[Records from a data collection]
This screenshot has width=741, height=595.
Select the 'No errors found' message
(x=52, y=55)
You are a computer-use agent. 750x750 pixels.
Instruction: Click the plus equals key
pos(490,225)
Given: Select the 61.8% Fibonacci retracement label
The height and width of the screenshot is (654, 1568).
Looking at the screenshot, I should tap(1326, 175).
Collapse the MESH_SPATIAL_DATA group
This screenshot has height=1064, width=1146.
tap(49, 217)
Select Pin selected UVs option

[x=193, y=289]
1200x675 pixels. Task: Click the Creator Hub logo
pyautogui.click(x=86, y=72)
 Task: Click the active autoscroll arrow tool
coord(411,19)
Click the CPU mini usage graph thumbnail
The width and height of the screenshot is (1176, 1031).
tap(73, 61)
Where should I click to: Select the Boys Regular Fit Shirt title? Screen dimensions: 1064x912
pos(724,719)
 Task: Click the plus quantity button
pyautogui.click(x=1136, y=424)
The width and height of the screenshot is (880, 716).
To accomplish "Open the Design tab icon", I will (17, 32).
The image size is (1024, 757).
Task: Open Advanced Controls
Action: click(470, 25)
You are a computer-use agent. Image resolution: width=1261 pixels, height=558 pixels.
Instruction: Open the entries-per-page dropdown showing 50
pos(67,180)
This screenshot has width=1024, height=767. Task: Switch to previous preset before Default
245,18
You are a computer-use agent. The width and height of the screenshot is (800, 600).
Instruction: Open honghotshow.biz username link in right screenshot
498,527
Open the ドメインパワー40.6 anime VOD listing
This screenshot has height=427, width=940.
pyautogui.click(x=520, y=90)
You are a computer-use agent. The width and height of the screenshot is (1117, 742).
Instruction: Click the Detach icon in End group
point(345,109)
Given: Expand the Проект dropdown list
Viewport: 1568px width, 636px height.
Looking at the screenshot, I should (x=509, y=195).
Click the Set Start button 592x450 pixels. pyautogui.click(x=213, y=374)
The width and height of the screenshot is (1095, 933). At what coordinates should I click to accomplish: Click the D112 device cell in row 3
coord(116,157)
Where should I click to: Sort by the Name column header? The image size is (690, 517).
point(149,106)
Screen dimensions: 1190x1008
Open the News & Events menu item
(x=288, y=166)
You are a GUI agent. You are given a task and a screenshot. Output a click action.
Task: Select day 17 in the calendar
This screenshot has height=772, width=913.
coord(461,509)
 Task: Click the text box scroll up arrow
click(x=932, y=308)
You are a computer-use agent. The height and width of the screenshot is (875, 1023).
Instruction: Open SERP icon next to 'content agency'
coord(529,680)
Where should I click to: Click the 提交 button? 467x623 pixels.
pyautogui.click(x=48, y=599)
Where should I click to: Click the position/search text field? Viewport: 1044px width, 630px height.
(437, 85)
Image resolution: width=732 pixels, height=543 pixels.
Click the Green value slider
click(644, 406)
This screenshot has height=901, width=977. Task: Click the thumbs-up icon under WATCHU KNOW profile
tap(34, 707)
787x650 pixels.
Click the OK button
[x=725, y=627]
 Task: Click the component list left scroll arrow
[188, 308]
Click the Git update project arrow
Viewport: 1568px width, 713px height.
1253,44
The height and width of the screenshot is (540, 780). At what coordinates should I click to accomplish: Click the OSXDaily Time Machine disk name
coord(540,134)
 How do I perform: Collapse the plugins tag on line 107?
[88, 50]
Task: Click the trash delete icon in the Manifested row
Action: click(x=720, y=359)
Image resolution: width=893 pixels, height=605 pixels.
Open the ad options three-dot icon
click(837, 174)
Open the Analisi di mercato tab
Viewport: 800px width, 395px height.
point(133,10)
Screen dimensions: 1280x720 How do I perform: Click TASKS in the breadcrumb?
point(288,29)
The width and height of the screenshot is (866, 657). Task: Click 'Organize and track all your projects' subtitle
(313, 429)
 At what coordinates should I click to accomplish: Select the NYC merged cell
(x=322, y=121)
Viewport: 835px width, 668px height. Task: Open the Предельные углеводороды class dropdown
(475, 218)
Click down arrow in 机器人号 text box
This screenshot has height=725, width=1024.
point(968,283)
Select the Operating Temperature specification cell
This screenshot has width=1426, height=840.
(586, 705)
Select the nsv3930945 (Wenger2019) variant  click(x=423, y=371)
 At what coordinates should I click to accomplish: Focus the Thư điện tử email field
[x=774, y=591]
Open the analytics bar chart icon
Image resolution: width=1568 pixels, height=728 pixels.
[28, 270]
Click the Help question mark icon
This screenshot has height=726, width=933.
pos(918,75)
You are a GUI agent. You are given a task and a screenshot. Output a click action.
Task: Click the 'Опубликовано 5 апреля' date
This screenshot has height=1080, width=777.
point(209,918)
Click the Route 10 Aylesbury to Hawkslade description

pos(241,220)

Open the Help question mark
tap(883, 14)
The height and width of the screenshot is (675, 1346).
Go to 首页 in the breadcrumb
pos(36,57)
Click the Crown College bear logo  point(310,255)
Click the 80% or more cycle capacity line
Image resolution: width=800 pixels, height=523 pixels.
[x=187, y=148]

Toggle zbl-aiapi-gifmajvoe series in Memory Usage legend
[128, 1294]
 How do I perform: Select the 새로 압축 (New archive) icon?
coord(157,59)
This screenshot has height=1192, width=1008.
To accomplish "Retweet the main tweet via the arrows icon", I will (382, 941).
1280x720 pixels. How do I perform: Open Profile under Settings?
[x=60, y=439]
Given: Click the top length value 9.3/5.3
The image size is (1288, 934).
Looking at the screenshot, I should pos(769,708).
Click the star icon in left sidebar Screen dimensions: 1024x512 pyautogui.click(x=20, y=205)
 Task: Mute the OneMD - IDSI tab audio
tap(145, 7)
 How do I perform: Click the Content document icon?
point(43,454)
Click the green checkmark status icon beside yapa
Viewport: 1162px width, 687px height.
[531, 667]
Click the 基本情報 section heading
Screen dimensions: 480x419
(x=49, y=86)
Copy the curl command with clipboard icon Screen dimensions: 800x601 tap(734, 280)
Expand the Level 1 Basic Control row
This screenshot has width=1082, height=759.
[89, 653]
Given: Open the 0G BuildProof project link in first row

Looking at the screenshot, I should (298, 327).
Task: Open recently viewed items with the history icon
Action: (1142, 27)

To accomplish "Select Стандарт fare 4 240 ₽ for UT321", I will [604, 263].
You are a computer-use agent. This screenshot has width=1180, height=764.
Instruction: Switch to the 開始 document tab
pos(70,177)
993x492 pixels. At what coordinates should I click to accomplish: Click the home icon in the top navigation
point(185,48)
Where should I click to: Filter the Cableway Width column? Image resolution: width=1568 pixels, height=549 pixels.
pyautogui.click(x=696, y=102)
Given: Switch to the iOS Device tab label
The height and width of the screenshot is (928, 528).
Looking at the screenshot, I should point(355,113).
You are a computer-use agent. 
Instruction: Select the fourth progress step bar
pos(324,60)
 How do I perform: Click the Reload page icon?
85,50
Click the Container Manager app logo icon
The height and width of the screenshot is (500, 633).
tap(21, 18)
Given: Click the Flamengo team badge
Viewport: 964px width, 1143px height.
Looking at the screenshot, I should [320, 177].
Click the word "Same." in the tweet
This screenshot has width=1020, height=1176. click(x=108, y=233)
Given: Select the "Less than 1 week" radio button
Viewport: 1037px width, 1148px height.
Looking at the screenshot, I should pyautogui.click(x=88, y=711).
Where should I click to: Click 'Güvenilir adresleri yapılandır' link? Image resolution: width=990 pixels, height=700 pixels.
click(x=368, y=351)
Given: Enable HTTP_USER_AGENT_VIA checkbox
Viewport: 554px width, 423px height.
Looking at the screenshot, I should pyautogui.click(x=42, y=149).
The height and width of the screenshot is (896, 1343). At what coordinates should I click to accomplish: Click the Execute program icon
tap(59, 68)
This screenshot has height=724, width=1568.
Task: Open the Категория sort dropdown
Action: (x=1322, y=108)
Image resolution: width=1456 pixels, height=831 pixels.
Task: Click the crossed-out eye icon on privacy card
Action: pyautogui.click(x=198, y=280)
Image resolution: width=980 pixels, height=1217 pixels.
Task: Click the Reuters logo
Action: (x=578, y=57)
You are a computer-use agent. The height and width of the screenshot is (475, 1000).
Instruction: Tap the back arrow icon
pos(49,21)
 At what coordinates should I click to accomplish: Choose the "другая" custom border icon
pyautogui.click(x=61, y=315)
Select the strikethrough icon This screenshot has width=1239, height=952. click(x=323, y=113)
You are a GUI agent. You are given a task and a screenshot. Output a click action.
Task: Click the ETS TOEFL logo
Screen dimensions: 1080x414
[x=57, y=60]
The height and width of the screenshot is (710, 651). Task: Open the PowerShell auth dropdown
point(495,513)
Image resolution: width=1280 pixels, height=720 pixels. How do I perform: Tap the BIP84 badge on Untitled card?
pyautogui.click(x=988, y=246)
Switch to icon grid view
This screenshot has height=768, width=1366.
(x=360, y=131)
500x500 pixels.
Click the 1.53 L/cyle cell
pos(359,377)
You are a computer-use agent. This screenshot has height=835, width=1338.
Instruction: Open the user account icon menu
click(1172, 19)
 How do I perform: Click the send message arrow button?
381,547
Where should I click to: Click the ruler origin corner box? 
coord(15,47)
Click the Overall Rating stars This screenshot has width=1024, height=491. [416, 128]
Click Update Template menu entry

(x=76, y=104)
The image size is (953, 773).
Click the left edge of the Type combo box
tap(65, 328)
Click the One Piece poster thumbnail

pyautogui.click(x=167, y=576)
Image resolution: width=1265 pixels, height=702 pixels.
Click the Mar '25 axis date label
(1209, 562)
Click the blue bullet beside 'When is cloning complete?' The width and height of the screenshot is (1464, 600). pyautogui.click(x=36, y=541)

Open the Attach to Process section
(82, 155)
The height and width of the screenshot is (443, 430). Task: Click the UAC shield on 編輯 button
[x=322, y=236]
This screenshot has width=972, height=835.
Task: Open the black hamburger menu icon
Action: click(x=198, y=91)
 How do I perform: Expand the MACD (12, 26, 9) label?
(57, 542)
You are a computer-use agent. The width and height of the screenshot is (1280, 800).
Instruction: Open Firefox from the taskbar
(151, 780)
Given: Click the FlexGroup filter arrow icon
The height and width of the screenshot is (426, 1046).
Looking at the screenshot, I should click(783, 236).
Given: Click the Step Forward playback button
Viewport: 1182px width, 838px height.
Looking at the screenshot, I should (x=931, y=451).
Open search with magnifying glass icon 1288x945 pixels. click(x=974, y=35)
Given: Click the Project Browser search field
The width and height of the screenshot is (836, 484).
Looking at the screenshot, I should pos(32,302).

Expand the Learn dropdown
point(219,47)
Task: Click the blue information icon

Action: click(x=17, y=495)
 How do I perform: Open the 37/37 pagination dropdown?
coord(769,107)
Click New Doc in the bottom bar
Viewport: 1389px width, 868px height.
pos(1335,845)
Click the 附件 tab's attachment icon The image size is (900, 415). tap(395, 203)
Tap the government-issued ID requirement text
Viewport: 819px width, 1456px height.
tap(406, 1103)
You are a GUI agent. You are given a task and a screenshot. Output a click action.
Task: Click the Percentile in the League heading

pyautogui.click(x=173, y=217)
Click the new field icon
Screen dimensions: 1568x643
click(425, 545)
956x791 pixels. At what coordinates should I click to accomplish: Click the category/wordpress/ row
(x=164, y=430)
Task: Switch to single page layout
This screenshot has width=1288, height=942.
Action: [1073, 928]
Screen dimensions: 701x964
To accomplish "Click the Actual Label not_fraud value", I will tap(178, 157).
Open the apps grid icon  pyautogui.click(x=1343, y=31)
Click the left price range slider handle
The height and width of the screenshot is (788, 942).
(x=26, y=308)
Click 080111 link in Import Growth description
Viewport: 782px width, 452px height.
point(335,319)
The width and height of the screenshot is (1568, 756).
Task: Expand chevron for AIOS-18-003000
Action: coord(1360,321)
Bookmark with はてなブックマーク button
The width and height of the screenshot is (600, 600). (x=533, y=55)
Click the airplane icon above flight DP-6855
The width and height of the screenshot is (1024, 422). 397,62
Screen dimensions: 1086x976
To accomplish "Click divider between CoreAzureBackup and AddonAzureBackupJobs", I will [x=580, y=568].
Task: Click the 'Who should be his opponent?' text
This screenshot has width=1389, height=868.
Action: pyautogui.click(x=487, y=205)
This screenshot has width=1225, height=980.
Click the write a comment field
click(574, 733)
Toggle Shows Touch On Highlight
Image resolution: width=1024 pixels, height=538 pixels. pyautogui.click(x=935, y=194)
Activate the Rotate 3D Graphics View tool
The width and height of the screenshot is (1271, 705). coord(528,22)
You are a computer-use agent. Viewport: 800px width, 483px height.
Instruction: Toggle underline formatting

TASK TO COMPLETE - Determine how many lines of the records above contain the word "computer", and report only that number.

SOLUTION FOR THIS EXERCISE - 11